Por el contrario, aquellas operaciones realizadas por la consultante para sus asociados por las que les factura un precio independiente de la cuota anual fijada en los estatutos no pueden beneficiarse del supuesto de exención a que se refiere el artículo 20.Uno.12º de la Ley del Impuesto. En efecto, las cantidades pagadas por los miembros en contraprestación de los servicios que la consultante les preste y cuya finalidad sea la satisfacción del interés particular o individual del miembro receptor del servicio, no quedan incluidas en el concepto "cotizaciones fijadas en los estatutos", y ello con independencia de la forma y periodicidad en que la contraprestación se instrumente.
Del mismo modo, no resultará aplicable la mencionada exención a aquellas actividades realizadas por la consultante para terceros. Lo anterior se entiende sin perjuicio de que pudiera resultar aplicable algún otro supuesto de exención de los contemplados en el apartado uno del artículo 20 de la Ley 37/1992 en función del tipo de actividad de que se trate.
De la información aportada en el escrito de consulta parece inferirse que a las cuotas fijas anuales que satisfacen todos sus asociados les resultaría de aplicación la exención analizada prevista en el artículo 20.Uno.12º de la Ley del Impuesto, pero dicha exención no les resultaría aplicable a las cuotas que satisfacen individualmente los asociados por el uso de los apartamentos calculadas en función del tiempo de disfrute de los mismos.

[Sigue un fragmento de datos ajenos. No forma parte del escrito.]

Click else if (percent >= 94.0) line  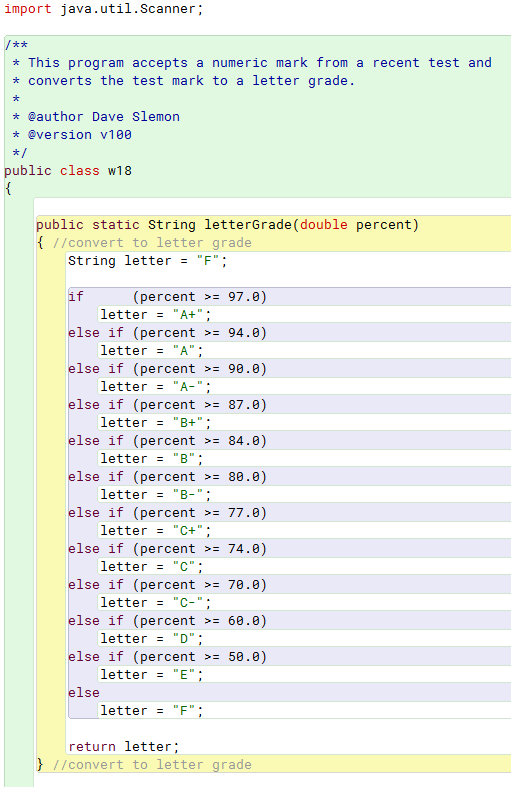(168, 333)
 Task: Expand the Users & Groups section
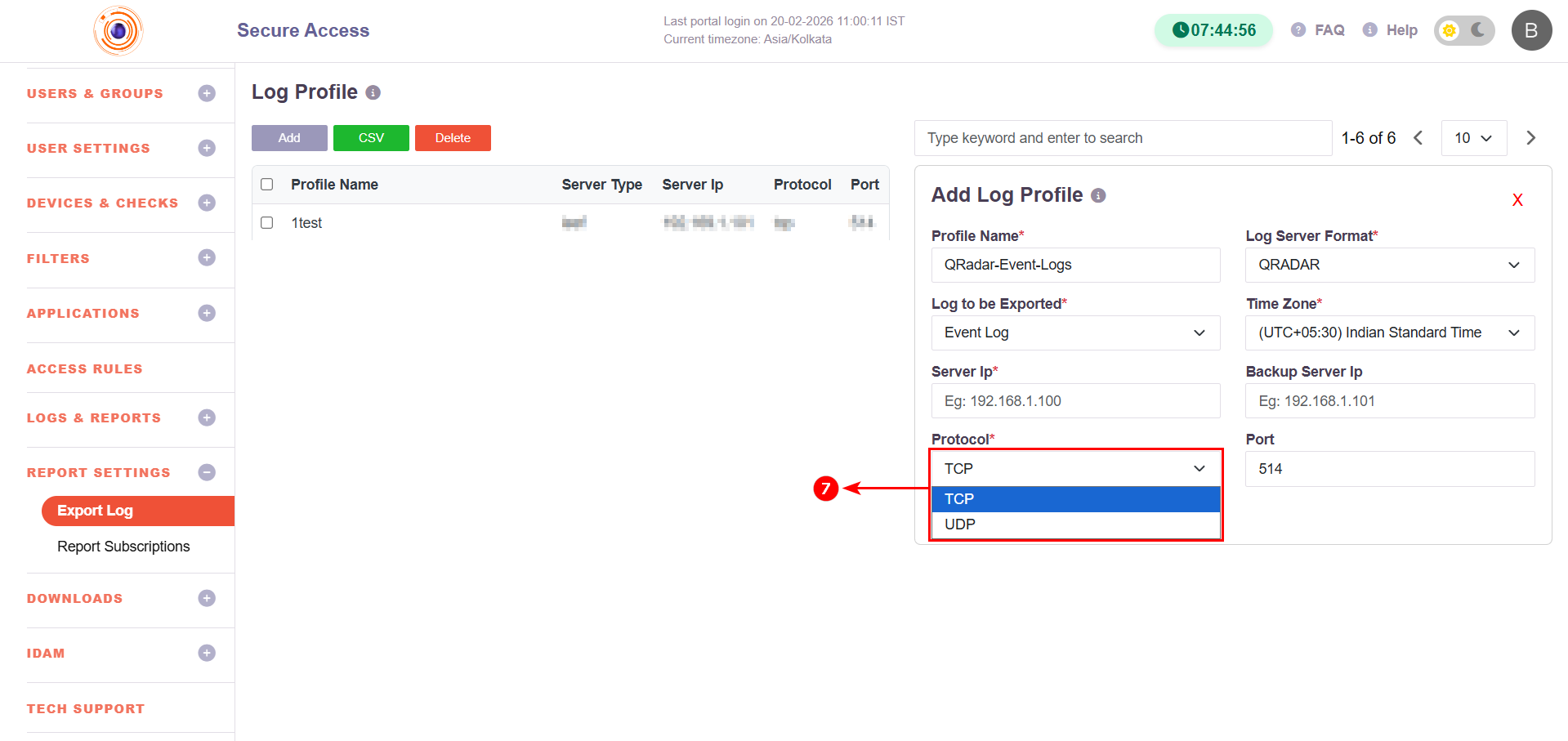click(207, 93)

No obstante lo anterior, en relación con estas cantidades que va a percibir la consultante
por la cesión de uso de los apartamentos objeto de consulta, debe señalarse que el artículo 20.Uno.23º de la Ley del Impuesto establece la exención de las siguientes operaciones:
“23º. Los arrendamientos que tengan la consideración de servicios con arreglo a lo dispuesto en el artículo 11 de esta Ley y la constitución y transmisión de derechos reales de goce y disfrute, que tengan por objeto los siguientes bienes:
(..)
b) Los edificios o partes de los mismos destinados exclusivamente a viviendas o a su posterior arrendamiento por entidades gestoras de programas públicos de apoyo a la vivienda o por sociedades acogidas al régimen especial de Entidades dedicadas al arrendamiento de viviendas establecido en el Impuesto sobre Sociedades. La exención se extenderá a los garajes y anexos accesorios a las viviendas y los muebles, arrendados conjuntamente con aquéllos.

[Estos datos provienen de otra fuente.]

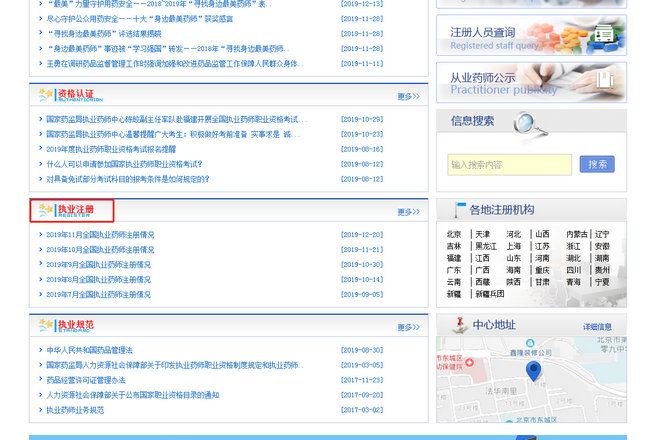Open the 从业药师公示 banner
The image size is (650, 440).
tap(531, 83)
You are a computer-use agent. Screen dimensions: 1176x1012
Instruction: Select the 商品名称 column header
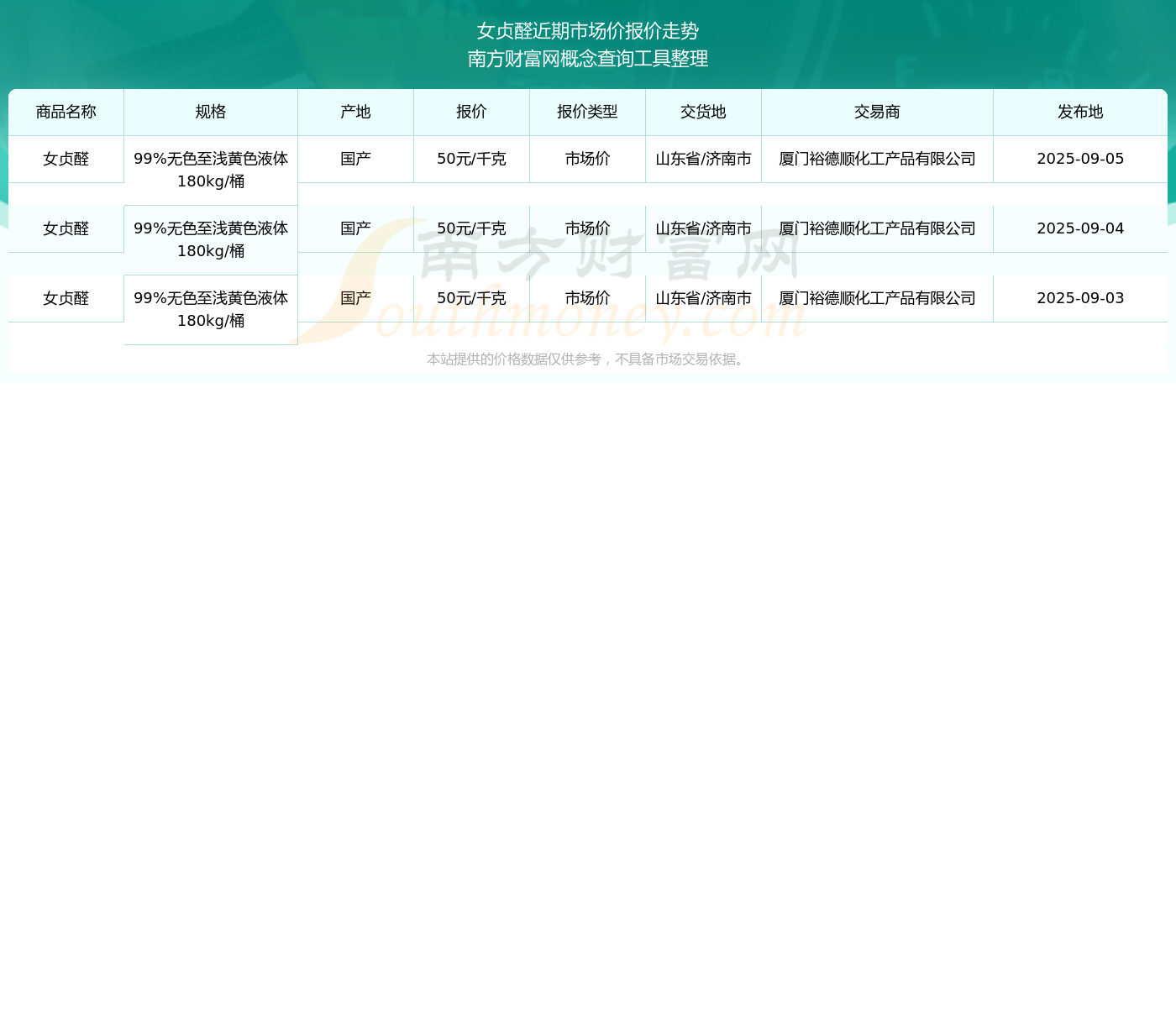pyautogui.click(x=66, y=112)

La exención no comprenderá:
(…)
e') Los arrendamientos de apartamentos o viviendas amueblados cuando el arrendador se obligue a la prestación de alguno de los servicios complementarios propios de la industria hotelera, tales como los de restaurante, limpieza, lavado de ropa u otros análogos.
(…).”.
Según manifiesta la entidad consultante, las cuotas variables que va a percibir de aquellos asociados que hagan uso de los apartamentos objeto de consulta serán por la cesión de uso de los mismos, sin que la consultante vaya a prestar ningún servicio adicional a tal cesión.
En estas circunstancias, la cesión de uso de los apartamentos objeto de consulta se encontrará sujeta pero exenta del Impuesto sobre el Valor Añadido en virtud de lo dispuesto en el artículo 20.Uno.23º de la Ley 37/1992.
Lo que comunico a Vd. con efectos vinculantes, conforme a lo dispuesto en el apartado 1 del artículo 89 de la Ley 58/2003, de 17 de diciembre, General Tributaria.